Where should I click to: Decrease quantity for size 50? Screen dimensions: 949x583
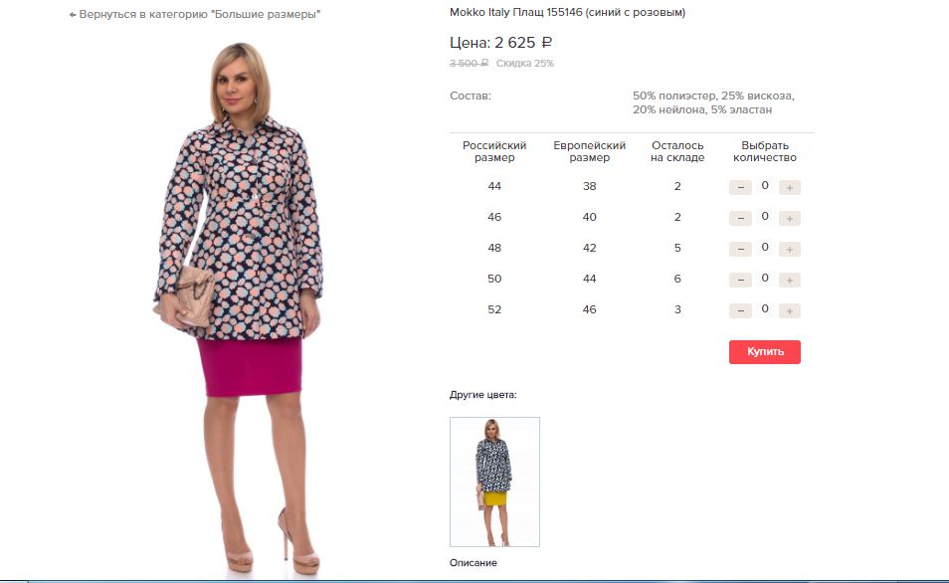point(740,281)
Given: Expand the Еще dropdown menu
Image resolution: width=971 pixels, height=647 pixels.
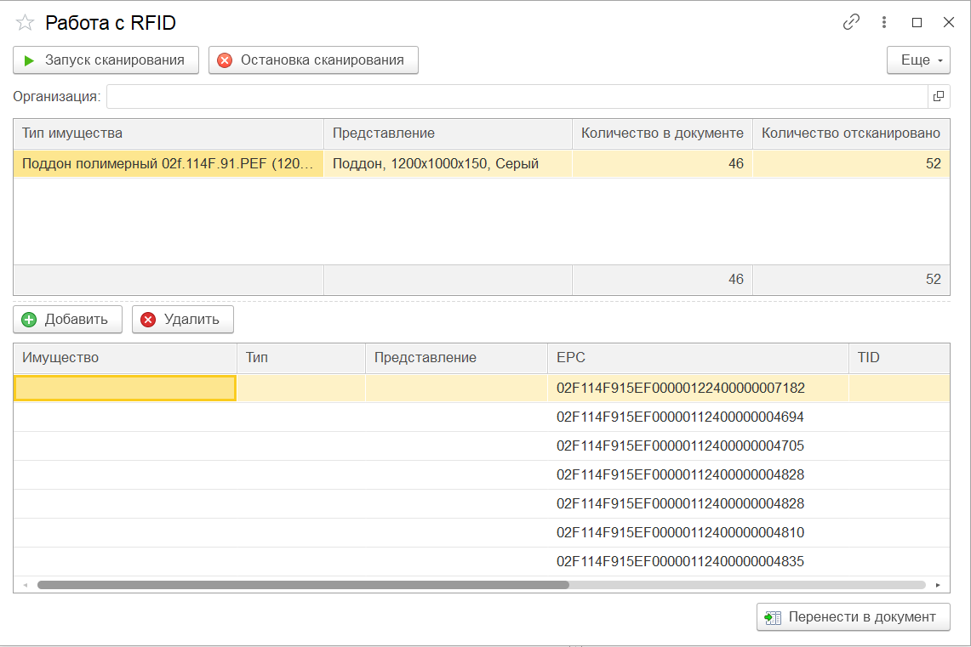Looking at the screenshot, I should (x=918, y=60).
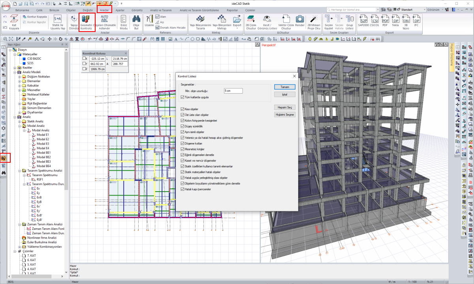Click the Min. obje uzunluğu input field
Image resolution: width=474 pixels, height=284 pixels.
click(x=233, y=91)
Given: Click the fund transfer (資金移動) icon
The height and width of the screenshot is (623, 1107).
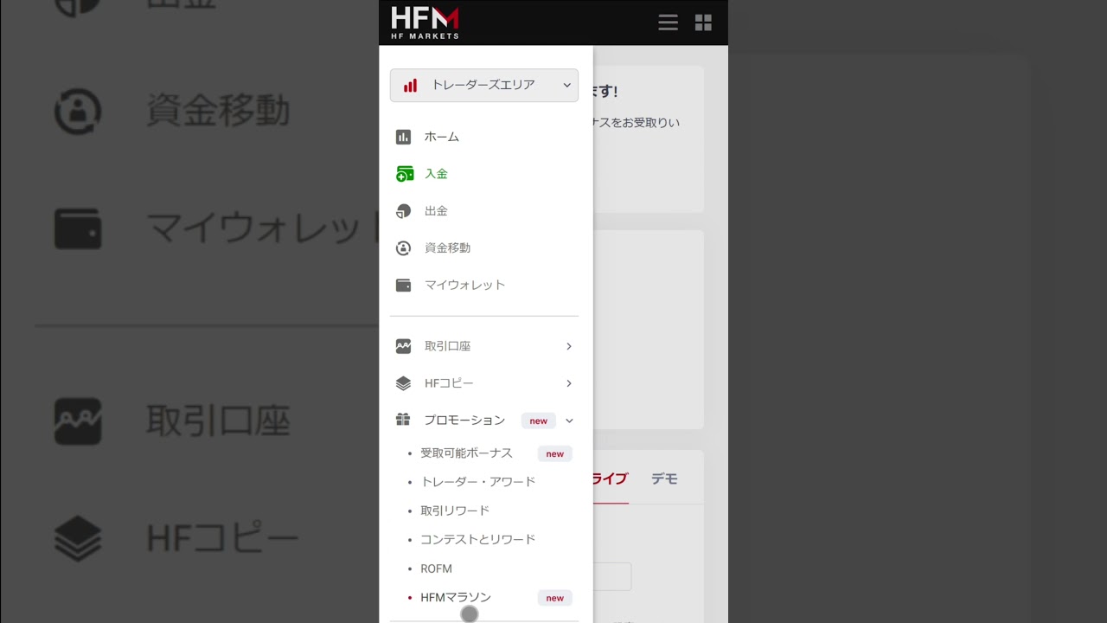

+++

> Work to complete: Without including any picture, retype the entries exactly.

> Response area:
Where should I click to: Decrease quantity for size 50? Screen dimensions: 949x583
point(740,281)
Given: Expand the Еще dropdown menu
Image resolution: width=971 pixels, height=647 pixels.
Looking at the screenshot, I should (x=918, y=60).
Click the Min. obje uzunluğu input field
Image resolution: width=474 pixels, height=284 pixels.
click(x=233, y=91)
Given: Click the fund transfer (資金移動) icon
The height and width of the screenshot is (623, 1107).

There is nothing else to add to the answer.